Braver Angels
April 24, 2020•343 words
My journey to Braver Angels began shortly after the 2016 election and was motivated by two separate, but equally powerful reasons. Like others, I was troubled by the growing resentment between “reds” and “blues” and the demonizing by many of anyone whose positions ran contrary to their own. Moreover, I found myself also wondering about the reasons why so many people pulled the level for Donald Trump, a man I saw as being completely disqualified for the role of president (and de facto role-model-in-chief) by his words and behaviors leading up to election day. This says nothing about his policy positions or his lack of experience. It was easy to associate the people who voted for Trump with the worst things that he had said and done. I imagined them as complicit in that behavior; behavior that most, if not all of us, would certainly be saddened to see in our kids or close friends. But yet, there was SOMETHING that enabled a large number of citizens to overlook these things and cast that vote anyway. In an effort to understand this, and knowing that sitting
and mulling through this within my own circle without making an effort to actually talk to those who might offer me a different perspective wouldn’t help to close the harmful division I was seeing in this country, I became a member of Braver Angels.
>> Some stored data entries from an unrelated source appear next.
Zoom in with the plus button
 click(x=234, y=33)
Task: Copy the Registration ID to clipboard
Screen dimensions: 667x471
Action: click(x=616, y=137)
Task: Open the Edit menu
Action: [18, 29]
At this point, I've come to realize that Braver Angels' work transcends any one president or politician. The need to continue this process of depolarization and the building of bridges through finding shared goals and recognizing our common humanity must continue long after the November election. It will be equally, if not more important then, regardless of the winner. We can, and maybe even should, disagree on exact policy solutions, but we have to start by listening and refusing to see the "other" as the enemy. Only then can we discover a shared vision that we have for lifting the country to its full potential for all its citizens: red, blue, and otherwise.